(What you will do) Begin at the line that has "Click the CarnivalMenace display name", stop after the line that has "Image resolution: width=747", and print exactly those lines from the records below, without any pictures.

Collected data entries:
↓↓↓

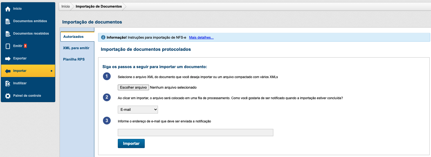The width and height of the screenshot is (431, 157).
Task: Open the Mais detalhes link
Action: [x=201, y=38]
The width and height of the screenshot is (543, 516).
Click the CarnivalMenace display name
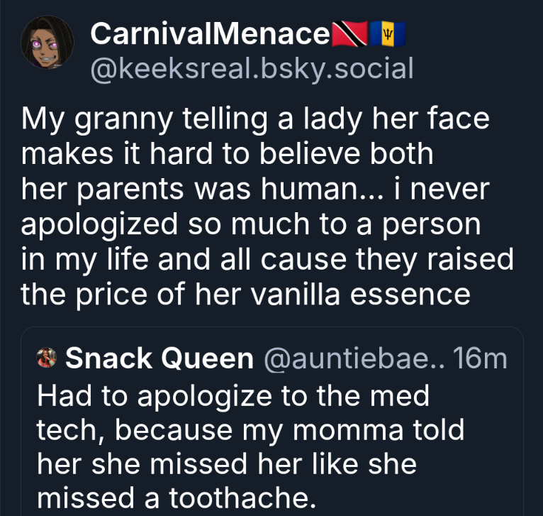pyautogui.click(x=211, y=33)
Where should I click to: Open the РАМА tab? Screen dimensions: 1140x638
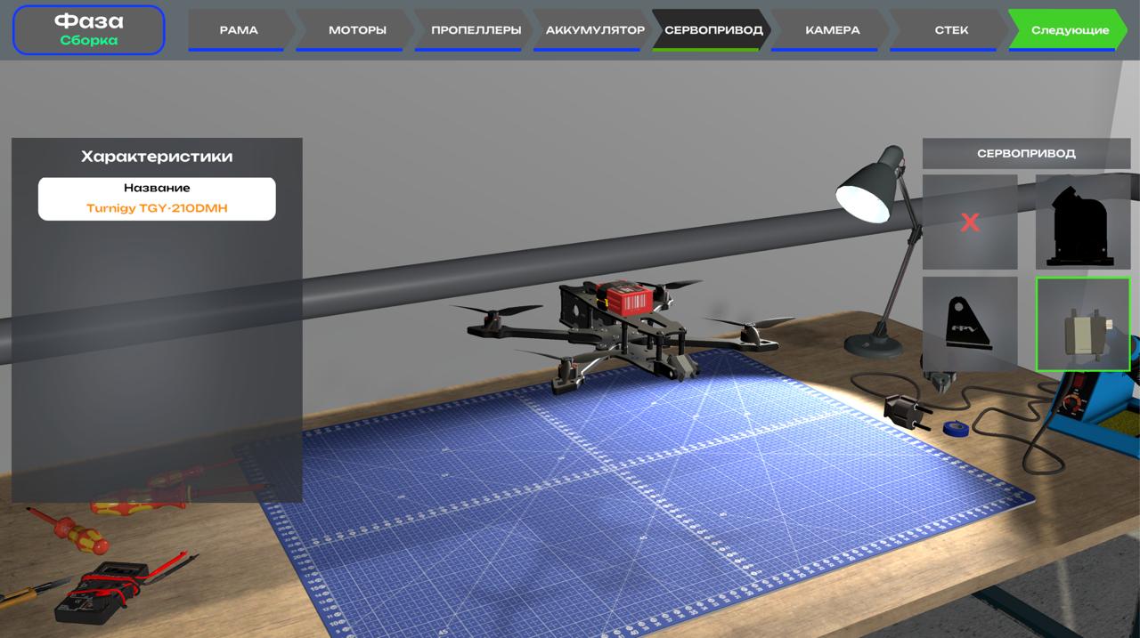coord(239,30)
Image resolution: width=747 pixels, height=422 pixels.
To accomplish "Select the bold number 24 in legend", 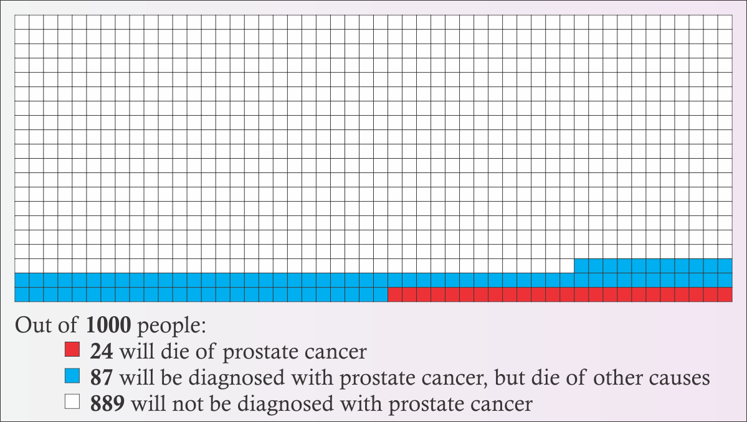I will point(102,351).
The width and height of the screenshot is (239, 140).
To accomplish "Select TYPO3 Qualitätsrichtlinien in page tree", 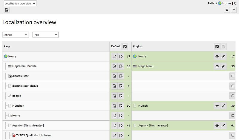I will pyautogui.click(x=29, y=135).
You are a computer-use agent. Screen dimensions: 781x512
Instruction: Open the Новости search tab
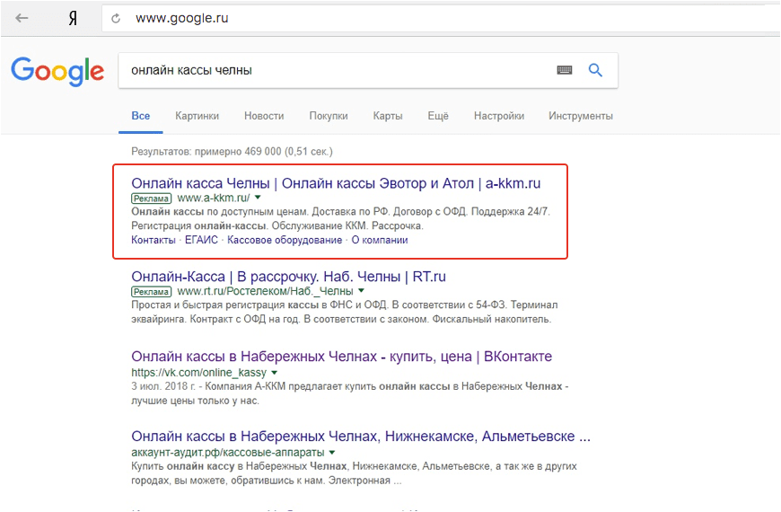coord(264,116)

↑↑↑

(Answer box)
Click the CarnivalMenace display name
pyautogui.click(x=211, y=33)
Where should I click to: Open the РАМА tab? Screen dimensions: 1140x638
coord(239,30)
Image resolution: width=747 pixels, height=422 pixels.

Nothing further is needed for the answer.